EXERCISE:
Copy out every line of the material below, keeping each one word for word.

::::

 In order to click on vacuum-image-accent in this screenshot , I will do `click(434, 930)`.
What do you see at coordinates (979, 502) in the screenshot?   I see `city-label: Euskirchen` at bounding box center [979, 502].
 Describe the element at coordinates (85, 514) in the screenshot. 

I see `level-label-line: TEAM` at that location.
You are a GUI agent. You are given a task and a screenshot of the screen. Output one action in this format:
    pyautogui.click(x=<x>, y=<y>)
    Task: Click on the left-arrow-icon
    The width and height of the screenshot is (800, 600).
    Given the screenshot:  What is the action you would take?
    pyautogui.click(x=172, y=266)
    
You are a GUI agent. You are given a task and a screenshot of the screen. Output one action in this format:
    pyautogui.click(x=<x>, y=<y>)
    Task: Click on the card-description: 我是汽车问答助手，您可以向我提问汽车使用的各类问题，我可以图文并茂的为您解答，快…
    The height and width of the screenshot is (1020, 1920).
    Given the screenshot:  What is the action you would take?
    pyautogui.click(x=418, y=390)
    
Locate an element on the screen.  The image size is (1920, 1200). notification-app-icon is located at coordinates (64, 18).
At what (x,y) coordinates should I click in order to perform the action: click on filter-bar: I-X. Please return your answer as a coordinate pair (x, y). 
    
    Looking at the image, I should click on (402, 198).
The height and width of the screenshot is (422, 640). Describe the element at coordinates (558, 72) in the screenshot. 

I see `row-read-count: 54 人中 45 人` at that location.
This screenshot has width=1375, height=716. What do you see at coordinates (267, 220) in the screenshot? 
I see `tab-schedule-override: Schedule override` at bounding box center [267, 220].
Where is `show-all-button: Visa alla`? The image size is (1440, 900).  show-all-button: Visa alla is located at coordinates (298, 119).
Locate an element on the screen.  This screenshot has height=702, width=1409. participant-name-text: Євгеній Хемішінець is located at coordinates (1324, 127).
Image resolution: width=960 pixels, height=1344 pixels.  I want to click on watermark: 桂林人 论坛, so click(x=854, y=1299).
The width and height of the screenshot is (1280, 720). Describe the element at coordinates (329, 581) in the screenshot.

::::

TASK SOLUTION:
 In order to click on vacuum-image-accent in this screenshot , I will do `click(434, 930)`.
What do you see at coordinates (979, 502) in the screenshot?   I see `city-label: Euskirchen` at bounding box center [979, 502].
 Describe the element at coordinates (85, 514) in the screenshot. 

I see `level-label-line: TEAM` at that location.
You are a GUI agent. You are given a task and a screenshot of the screen. Output one action in this format:
    pyautogui.click(x=<x>, y=<y>)
    Task: Click on the left-arrow-icon
    The width and height of the screenshot is (800, 600).
    Given the screenshot:  What is the action you would take?
    pyautogui.click(x=172, y=266)
    
You are a GUI agent. You are given a task and a screenshot of the screen. Output one action in this format:
    pyautogui.click(x=<x>, y=<y>)
    Task: Click on the card-description: 我是汽车问答助手，您可以向我提问汽车使用的各类问题，我可以图文并茂的为您解答，快…
    The height and width of the screenshot is (1020, 1920).
    Given the screenshot:  What is the action you would take?
    pyautogui.click(x=418, y=390)
    
Locate an element on the screen.  The image size is (1920, 1200). notification-app-icon is located at coordinates (64, 18).
At what (x,y) coordinates should I click in order to perform the action: click on filter-bar: I-X. Please return your answer as a coordinate pair (x, y). 
    
    Looking at the image, I should click on (402, 198).
The height and width of the screenshot is (422, 640). Describe the element at coordinates (558, 72) in the screenshot. 

I see `row-read-count: 54 人中 45 人` at that location.
This screenshot has width=1375, height=716. What do you see at coordinates (267, 220) in the screenshot? 
I see `tab-schedule-override: Schedule override` at bounding box center [267, 220].
Where is `show-all-button: Visa alla`? The image size is (1440, 900).  show-all-button: Visa alla is located at coordinates (298, 119).
Locate an element on the screen.  This screenshot has height=702, width=1409. participant-name-text: Євгеній Хемішінець is located at coordinates (1324, 127).
Image resolution: width=960 pixels, height=1344 pixels.  I want to click on watermark: 桂林人 论坛, so click(x=854, y=1299).
The width and height of the screenshot is (1280, 720). Describe the element at coordinates (329, 581) in the screenshot.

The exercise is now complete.